Mikel Arteta once again sprung few surprises with his lineup as he started Ainsley Maitland Niles, a midfielder who has been usually deployed as a right-back, as a left wing-back, a decision which played huge dividends as discussed later in the article. Rob Holding. Who had a brilliant game against Liverpool was dropped for the usually error-prone Shkodran Mustafi. Cedric Soares, another player who has impressed the Arsenal fans in recent weeks was benched for Hector Bellerin, who’s still searching for form since returning from his long term injury. Lucas Torreira, who also started against Liverpool, was replaced by an in-form Dani Ceballos. The only unsurprising change came in the form of Nicolas Pepe who replaced last match’s match-winner Reiss Nelson.
Mikel Arteta went out with his preferred 3-4-3 formation. Emi Martnez kept his place between the sticks while Hector Bellerin and Ainsley Maitland Niles started as wing-backs on the right and left flanks respectively. Shkodran Mustafi, David Luiz and Kieran Tierney made up the back three. Dani Ceballos and Granit Xhaka played as the double pivot while Alexandre Lacazette, Pierre Emerick Aubameyang and Nicolas Pepe made up the front three for Arsenal.

● Given exercise 1: Reproduce every line of the dataset items word for word, leaving out the pictures.

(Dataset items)

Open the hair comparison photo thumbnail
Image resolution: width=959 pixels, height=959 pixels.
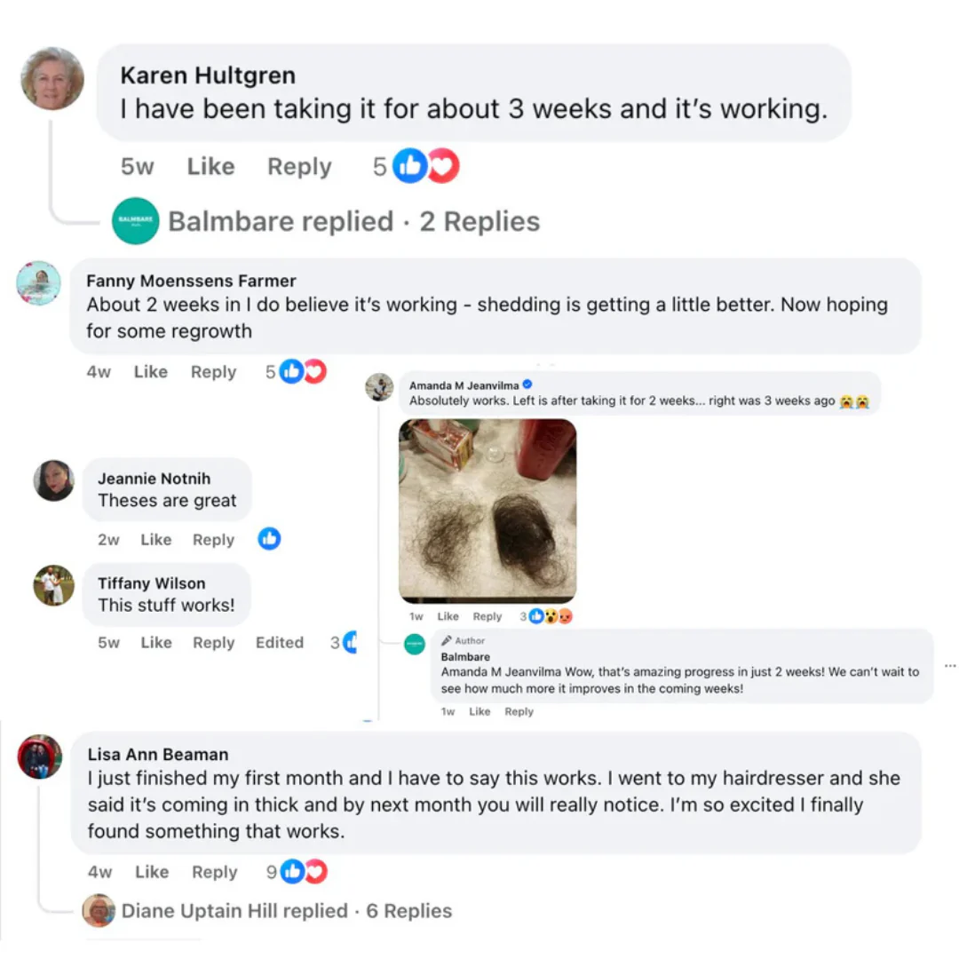(487, 511)
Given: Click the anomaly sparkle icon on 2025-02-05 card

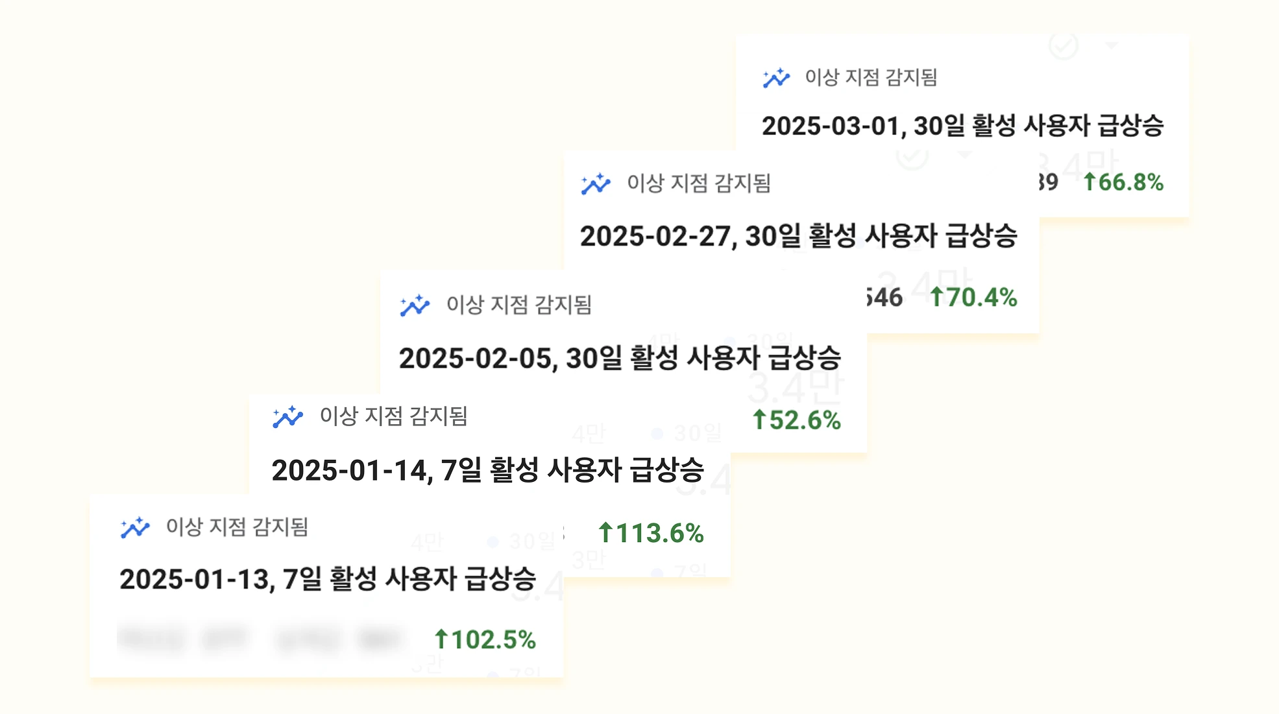Looking at the screenshot, I should pos(415,305).
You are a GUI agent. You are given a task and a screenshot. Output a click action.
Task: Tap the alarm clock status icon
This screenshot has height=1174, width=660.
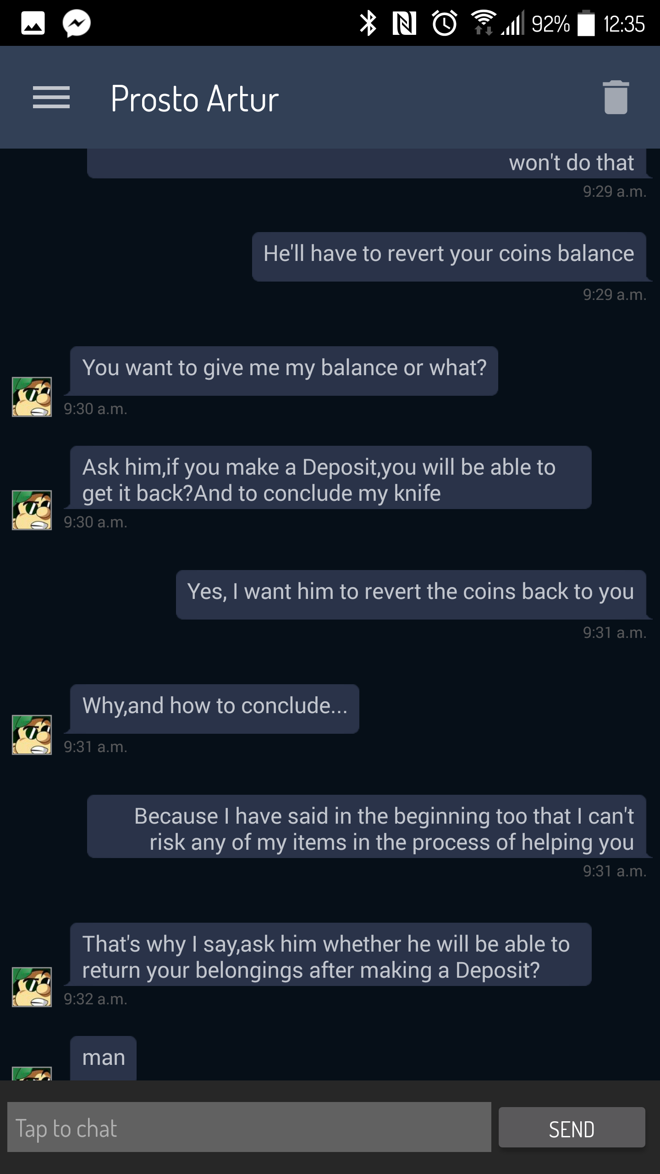pyautogui.click(x=444, y=23)
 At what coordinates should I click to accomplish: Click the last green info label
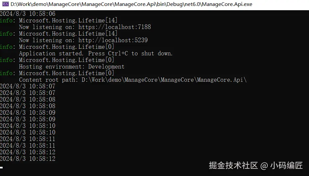click(x=7, y=73)
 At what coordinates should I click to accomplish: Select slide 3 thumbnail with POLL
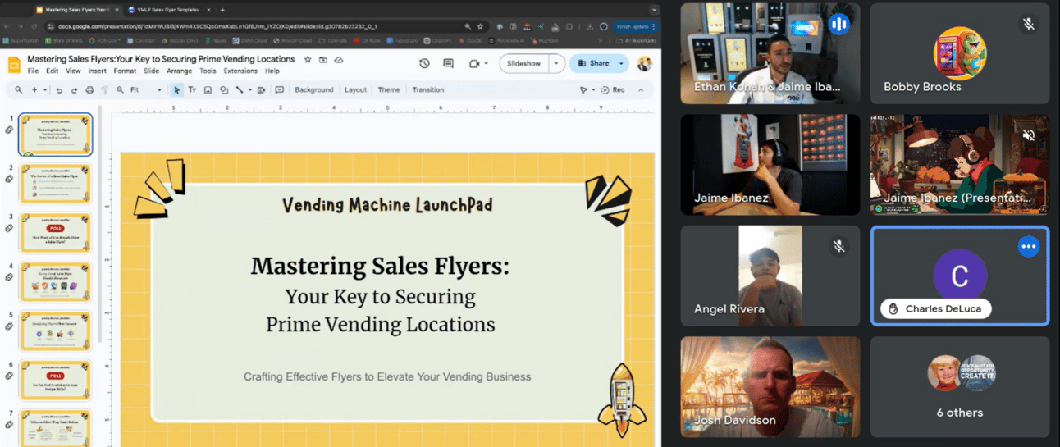click(55, 233)
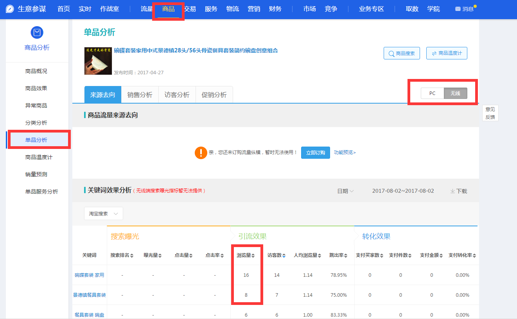Click the 消息 envelope icon

point(458,9)
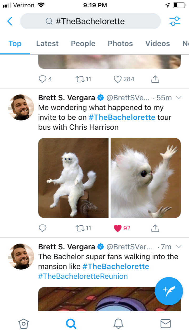Tap the compose tweet floating button
Viewport: 189px width, 336px height.
pos(168,291)
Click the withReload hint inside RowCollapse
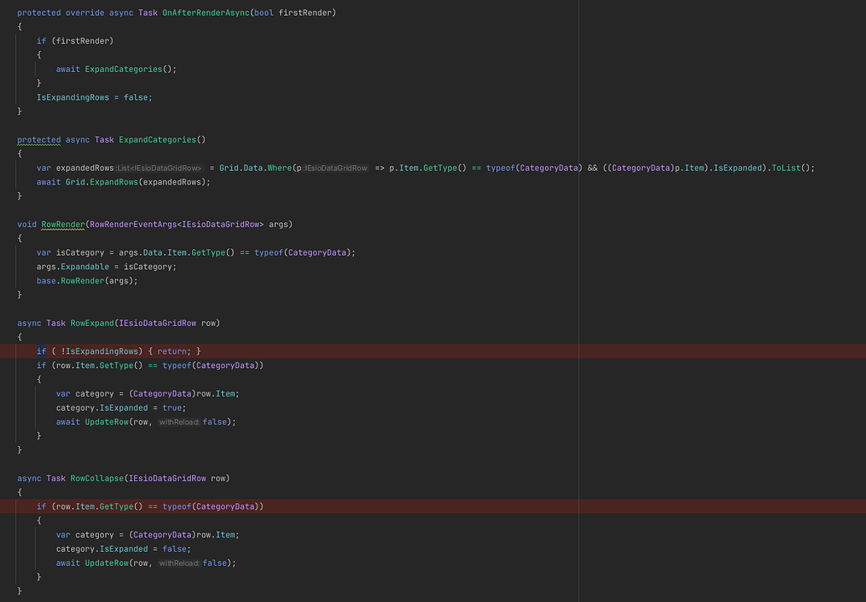The width and height of the screenshot is (866, 602). click(179, 562)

● Given exercise 2:
Answer these questions about the Arsenal lineup article:
(a) Which player replaced Lucas Torreira in the lineup?
(b) What formation did Mikel Arteta use?
(c) Which three players made up the back three?

● Answer 1:
Open the hair comparison photo thumbnail
Image resolution: width=959 pixels, height=959 pixels.
(487, 511)
Given: Click the anomaly sparkle icon on 2025-02-05 card

Looking at the screenshot, I should pos(415,305).
You are a GUI agent. You are given a task and a screenshot. Output a click action.
Task: Tap the alarm clock status icon
This screenshot has height=1174, width=660.
pyautogui.click(x=444, y=23)
 At what coordinates should I click to accomplish: Click the last green info label
click(x=7, y=73)
 At what coordinates should I click to accomplish: Select slide 3 thumbnail with POLL
click(55, 233)
Click the 消息 envelope icon

point(458,9)
Tap the compose tweet floating button
Viewport: 189px width, 336px height.
pos(168,291)
Click the withReload hint inside RowCollapse
The width and height of the screenshot is (866, 602). click(179, 562)

● Answer 2:
(a) Dani Ceballos
(b) 3-4-3
(c) Shkodran Mustafi, David Luiz and Kieran Tierney